While planar rectangular light guides have been described, it will be appreciated that other forms and shapes of guides can also be used as required. The only requirement of the light guide is that it is able to internally reflect a substantial proportion of the light to the area of disruption. As is known from fibre optics such forms can be very varied in shape.

While the means for producing lighting effects has been described in relation to light guides, and signs it will be appreciated that it can be applied to other items, such as advertising signs, nightlights and the like just as well.

Claims (19)

1. A means for producing lighting effects comprising two or more laminar light guides arranged in superimposed relationship with each light guide having at least one area on a surface in which the internal reflection is disrupted, and illuminating means arranged to illuminate at least one edge of each light guide causing light to be emitted from the area of disrupted internal reflection.

2. A means according to claim 1 in which at least one of the light guides is provided with an area of disrupted internal reflection on at least two of its surfaces.

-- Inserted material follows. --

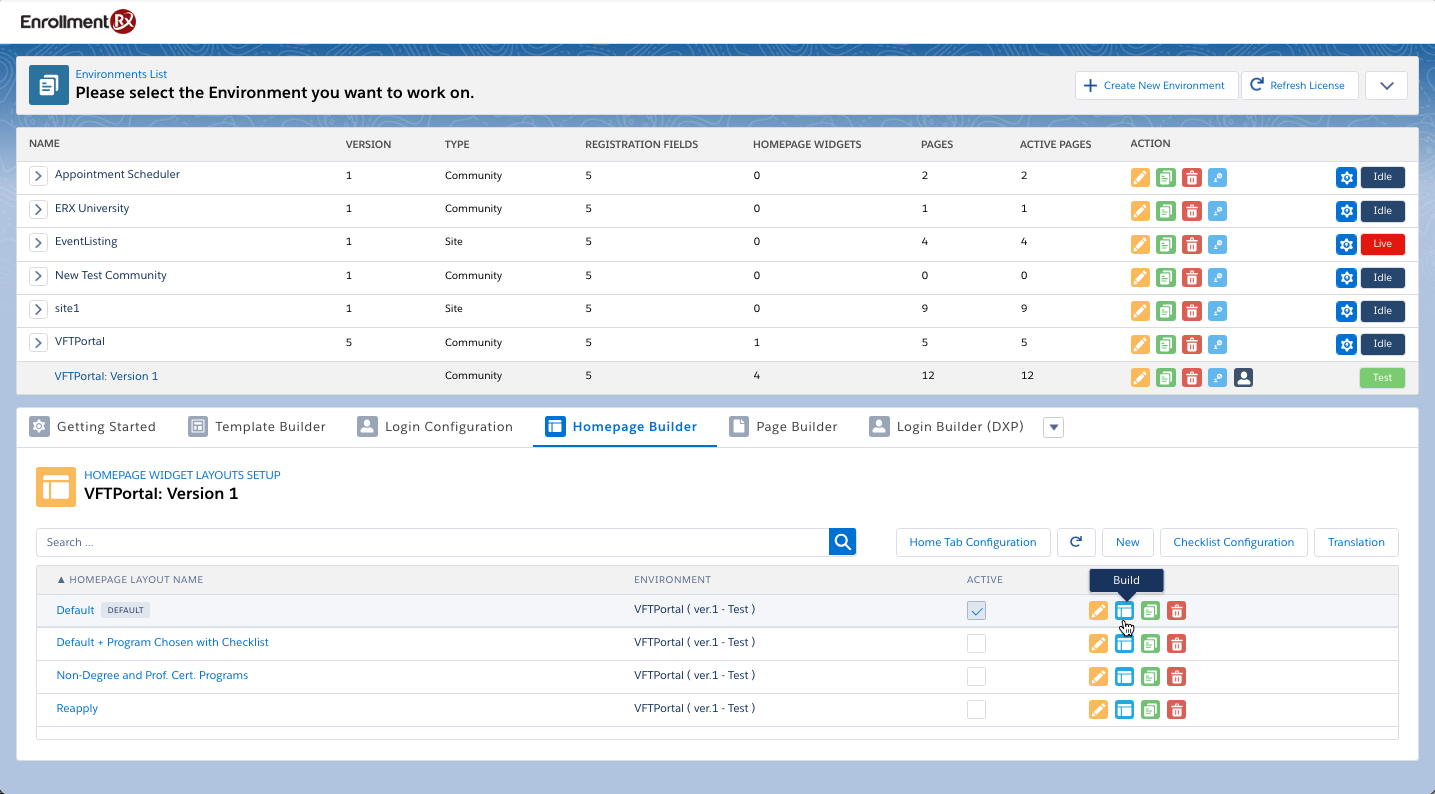
Task: Click the Create New Environment button
Action: [x=1156, y=86]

3. A means according to claim 1 or claim 2 in which at least a portion of an area of disrupted internal reflection on at least one light guide surface is provided in a superimposed relationship with at least a portion of an area of disrupted internal reflection on at least one other surface of a light guide.

4. A means according to any preceding claim in which the extent of disruption to the internal reflection of a light guide varies within at least one area of disrupted internal reflection.

5. A means according to any preceding claim in which one or more areas of disrupted internal reflection are produced by mechanical treatment of one or more light guides.

6. A means according to any preceding claim in which one or more areas of disrupted internal reflection are produced by chemical treatment of one or more light guides.

7. A means according to any preceding claim in which one or more areas of disrupted internal reflection are produced by treatment including the addition of material to one or more light guides.

8. A means according to claim 7 in which the material is removable.

9. A means according to any one of claims 5 to 8 in which the treatment is applied to an area defined by a stencil, screen or mask.

10. A means according to any preceding claim in which the area of disrupted internal reflection is coloured.

11. A means according to any preceding claim in which the light entering a light guide is coloured.

12. A means according to any preceding claim in which coloured material is applied to one or more illuminated edges of one or more light guides.

13. A means according to any preceding claim in which at least one of the light guides is of plastic material.

14. A means according to any preceding claim in which reflective material is applied to one or more edges of one or more light guides.

15. A means according to any preceding claim in which the light entering two or more longitudinal portions of an edge of a light guide is of a different colour to that entering one or more of the other portions.

16. A means according to any preceding claim in which the light entering the opposing edges of a light guide is of different colours.

17. A means according to any preceding claim in which the areas of disrupted internal reflection on two or more light guide surfaces correspond to a split of a coloured image into three images, each image being that part formed by one of the primary colours.

18. A means according to claim 17 in which the three images are each provided on a separate surface of a light guide.

19. A means for producing lighting effects substantially as described herein with reference to and as illustrated in the accompanying drawings.